Molecular Detection and Genetic Typing of Hepatitis E Virus in Wild Animals from Slovakia

Affiliations

Molecular Detection and Genetic Typing of Hepatitis E Virus in Wild Animals from Slovakia

K Dudášová et al. Food Environ Virol. .

Abstract

Hepatitis E is an emerging zoonosis caused by the hepatitis E virus (HEV) and is recognised worldwide. Wild boars are considered one of the main reservoirs of the zoonotic HEV-3 genotype. However, HEV-3 has also been detected in many other wildlife species.
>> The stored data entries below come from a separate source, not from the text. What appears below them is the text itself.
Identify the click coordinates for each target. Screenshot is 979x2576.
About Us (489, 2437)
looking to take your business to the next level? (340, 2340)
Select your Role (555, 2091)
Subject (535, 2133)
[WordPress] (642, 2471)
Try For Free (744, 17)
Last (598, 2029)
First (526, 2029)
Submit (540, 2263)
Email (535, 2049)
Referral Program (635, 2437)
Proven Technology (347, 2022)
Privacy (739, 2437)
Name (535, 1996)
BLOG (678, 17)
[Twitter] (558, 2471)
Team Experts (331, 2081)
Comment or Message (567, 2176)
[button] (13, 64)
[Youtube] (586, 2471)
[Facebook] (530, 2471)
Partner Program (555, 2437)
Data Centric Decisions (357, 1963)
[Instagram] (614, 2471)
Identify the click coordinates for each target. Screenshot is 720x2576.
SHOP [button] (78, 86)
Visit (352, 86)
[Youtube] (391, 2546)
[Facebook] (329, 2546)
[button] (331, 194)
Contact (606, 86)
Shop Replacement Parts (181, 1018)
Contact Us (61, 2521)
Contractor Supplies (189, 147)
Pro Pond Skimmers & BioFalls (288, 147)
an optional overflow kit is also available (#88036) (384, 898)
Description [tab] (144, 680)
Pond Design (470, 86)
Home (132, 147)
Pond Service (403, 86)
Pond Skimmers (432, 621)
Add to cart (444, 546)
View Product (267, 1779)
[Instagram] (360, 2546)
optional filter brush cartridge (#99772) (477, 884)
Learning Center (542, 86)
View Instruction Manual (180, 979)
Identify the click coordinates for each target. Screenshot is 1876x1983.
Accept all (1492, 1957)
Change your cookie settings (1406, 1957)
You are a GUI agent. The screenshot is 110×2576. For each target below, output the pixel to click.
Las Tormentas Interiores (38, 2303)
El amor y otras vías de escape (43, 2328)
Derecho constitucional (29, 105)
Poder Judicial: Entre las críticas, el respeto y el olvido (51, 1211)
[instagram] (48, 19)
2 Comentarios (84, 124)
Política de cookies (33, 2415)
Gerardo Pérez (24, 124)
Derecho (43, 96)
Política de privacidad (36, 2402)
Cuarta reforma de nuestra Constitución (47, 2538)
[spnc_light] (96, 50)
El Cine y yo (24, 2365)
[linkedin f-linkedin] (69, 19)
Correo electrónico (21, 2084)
In this study, we investigated 284 liver and muscle tissue samples from wild boars and 107 liver and muscle tissue samples from four different wild ruminant species (red deer, roe deer, European mouflon and fallow deer) across 35 hunting areas in Slovakia. HEV RNA was detected in 14.2% (95% CI 9.8-18.6%) of the liver and 10.5% (95% CI 0.4-20.6%) of the muscle tissue samples from wild boars but in none of the samples from the wild ruminant species. Phylogenetic analysis based on partial ORF1 and ORF2 of the HEV genome revealed that the Slovak wild boar HEV sequences clustered within the zoonotic genotype HEV-3. Depending on their geographical origin, the obtained sequences clustered into three HEV-3 subtypes: HEV-3a, HEV-3i and HEV-3e. Our findings confirm the circulation of HEV in the wild boar population in the Slovak Republic but not in wild ruminant species.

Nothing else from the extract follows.